The House of Bhonsle was founded in 1577 by Maloji Bhosale, a predominant general or sardar of Malik Ambar of the Ahmadnagar Sultanate. In 1595 or 1599, Maloji was given the title of raja by Bahadur Nizam Shah, the ruler of the Ahmadnagar Sultanate. He was later granted was given the jagir of Pune, Elur (Verul), Derhadi, Kannarad and Supe. He was also given control over the first of the Shivneri and Chakan. These positions were inherited by his sons Shahaji and Sharifji, who were named after a Muslim Sufi Shah Sharif

Origins 

The origins of the Bhonsles in unclear. According to Jadunath Sarkar and other scholars, Bhonsles were predominantly Deccani tiller-plainsmen from the Shudra caste; they were part of the Marathas/Kunbis, an amorphous class-group. Scholars have however disagreed about the agricultural status of Bhosles. Rosalind O'Hanlon notes that the historical evolution of castes grouped under the Maratha-Kunbis is sketchy. Ananya Vajpeyi rejects the designation of Shudra, since the category has remained in a state of flux across centuries; she instead notes them to be a Marathi lineage, who enjoyed "reasonably high" social status as landholders and warlords, being in the service of Deccan Sultanate or Mughals.

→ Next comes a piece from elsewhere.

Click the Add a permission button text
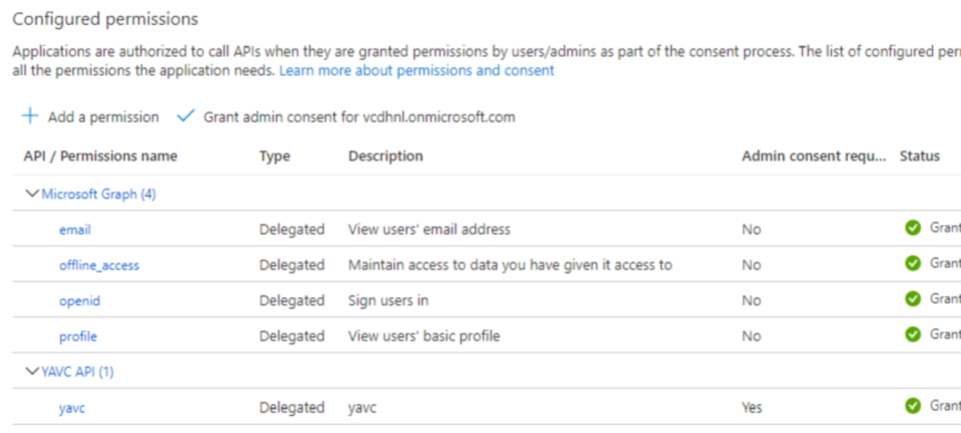This screenshot has height=433, width=961. 104,117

According to R. C. Dhere's interpretation of local oral history and ethnography, Bhonsles descend from the Hoysalas and Yadavas of Devagiri, who were cow-herding Gavli sovereigns. In early thirteenth century, "Baliyeppa Gopati Sirsat", a Hoysala cousin of Simhana migrated from Gadag to Satara along with his pastoral herd and kul-devta; the Sambhu Mahadev was thus installed at a hill-top in Singhnapur. Historical records indicate that this shrine received extensive patronage from Maloji onwards. Further, there exists a branch of the Bhosles named "Sirsat Bhosles" and Bhosle (or "Bhosale") is linguistically similar to "Hoysala". M. K. Dhavalikar found the work to convincingly explain the foundation of the Bhosle clan (as well as Sambhu Mahadev cult). Vajpeyi too advocates that Dhere's theory be probed in greater detail — "[f]rom pastoralist big men to warlords on horseback, is not an impossible distance to cover in two to three centuries."

Accuracy 
Vajpeyi notes the "veridical status" of Chitnis' finds to be not determinable to "historical certainty" — the links were tenuous at best and inventive at worst. Shivaji was not a Rajput and the sole purpose of the lineage was to guarantee Shivaji's consecration as a Kshatriya, in a tactic that had clear parallels to Rajputisation. Jadunath Sarkar deemed that the genealogy was cleverly fabricated by Balaji Awji and after some reluctance accepted by Gaga Bhatt, who in turn was "rewarded with a huge fee". V. K. Rajwade, Dhere, Allison Busch, John Keay and Audrey Truschke also agree with Sarkar about the fabrication. G. S. Sardesai notes that the descent is "not authentically proved". Stewart N. Gordon does not pass any judgement but notes Bhatt to be a "creative Brahmin". André Wink deems that the Sisodia genealogical claim is destined to remain disputed forever.

Establishment

Ahmadnagar Sultanate 
The earliest accepted members of the Bhonsles are Mudhoji Bhonsle and his kin Rupaji Bhonsle, who were the village headman (pāṭīl) of Hingani — this branch has been since known as Hinganikar Bhonsles. A branch seem to have split soon, who went on to claim an ancestral right to the post of district steward (deśmukhī) of Kadewalit: Suryaji Bhonsle during the reign of Ahmad Nizam Shah I (early 1490s), and his son Sharafji Bhonsle during the conquest of the region by Daniyal Mirza (1599). This branch has been since known as Kadewalit Bhonsles.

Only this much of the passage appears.